Rosario tiene una historia intensa en relación a sus galerías. La más antigua es el Pasaje Pan, que une Córdoba y Santa Fe, a la altura del 900. Se inauguró en 1899. Hace cuatro años, en la Cámara de Diputados de la Nación se presentó un proyecto para declarar a Rosario como capital nacional de las galerías comerciales. La iniciativa impulsada por la ex diputada Lucila De Ponti (PJ), retomando un proyecto de 2018 del legislador Eduardo Toniolli.
La propuesta destaca la relevante historia del complejo de galerías de la ciudad y señala que sólo en el casco histórico rosarino existen 20 galerías que albergan mil locales, "un espacio de paseo de familias y turistas que disfrutan de la gastronomía, admiran la arquitectura, realizan la compra de un regalo incentivando la producción y el comercio local, o lo recorren como pasatiempo", apunta.

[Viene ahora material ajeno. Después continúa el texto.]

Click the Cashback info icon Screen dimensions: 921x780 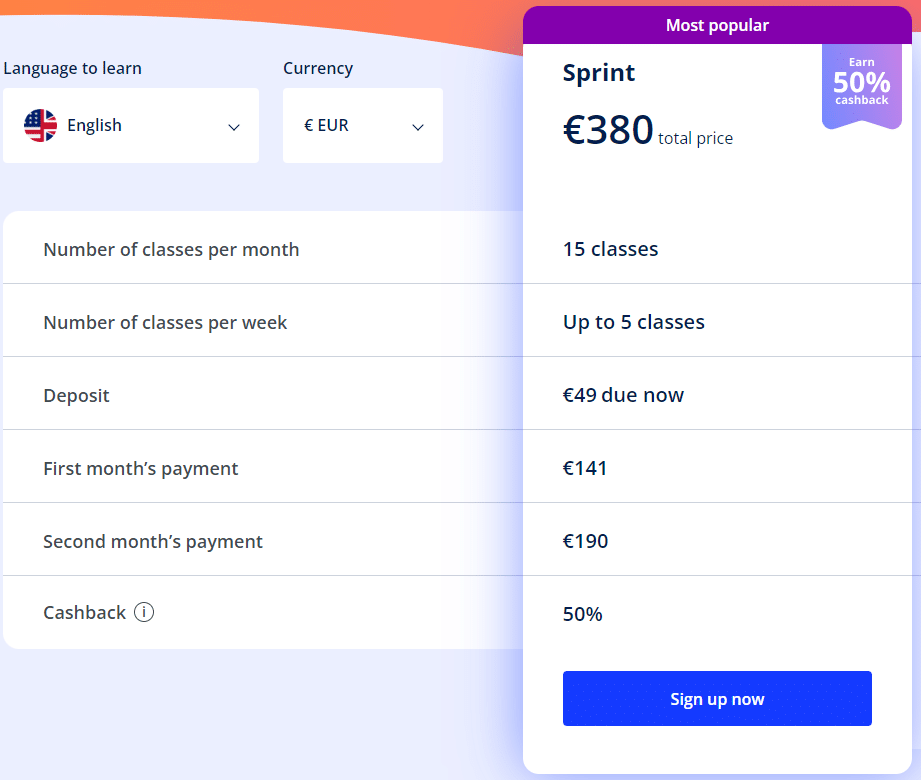pyautogui.click(x=144, y=612)
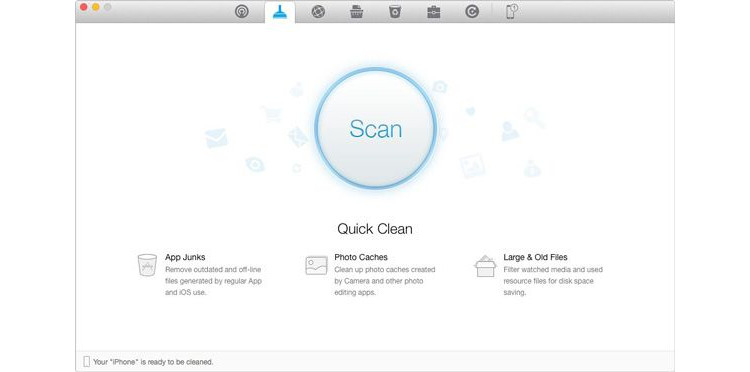Click the iPhone ready to be cleaned message
Image resolution: width=750 pixels, height=372 pixels.
pos(153,362)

Sin embargo, todo ese complejo resulta muy vulnerable a las crisis económicas. Así lo indican varios estudios sobre la actividad comercial de la ciudad: la fuerte recesión del 2018 lo golpeó fuerte y fueron los que primero sufrieron la pandemia de coronavirus. También resultan los primeros en ocuparse en épocas de aumento del consumo masivo.
En mayo de 2023, el Concejo Municipal aprobó una ordenanza presentada por Fabrizio Fiatti, Ciro Seisas, Mónica Ferrero, María Verónica !rizar, María Eugenia Schmuck, Nadia Amalevi y Susana Rueda. La norma creó un plan para la activación de las galerías comerciales que tiene como objeto "la recuperación, integración y adaptación económica y comercial" de locales y paseos comerciales que se sumen a la iniciativa.
Según destaca la ordenanza, Rosario cuenta con un total de 52 galerías comerciales, las cuales constituyen objetos urbano-arquitectónicos singulares, siendo una suerte de "calles" techadas privadas, pero de uso público que forman parte del sistema circulatorio de este centro urbano tan singular.
Con esta particularidad, y estando ubicadas en el corazón de la ciudad, "las galerías pueden convertirse en el generador de nuevas dinámicas económicas de Rosario y la región, atractoras de poblaciones jóvenes y nuevos talentos", mediante su inserción en el circuito de innovación, emprendedurismo, creatividad y diseño.
Entre otras medidas, la ordenanza contempla la realización de instancias de formación y capacitación, la posibilidad de que emprendedores accedan a locales cedidos en forma gratuita y beneficios para los propietarios como la exención en el pago de la Tasa General de Inmuebles, otorgamiento de planes especiales de pago o condonación de deudas municipales o condonación de multas o sanciones que pesen sobre los inmuebles.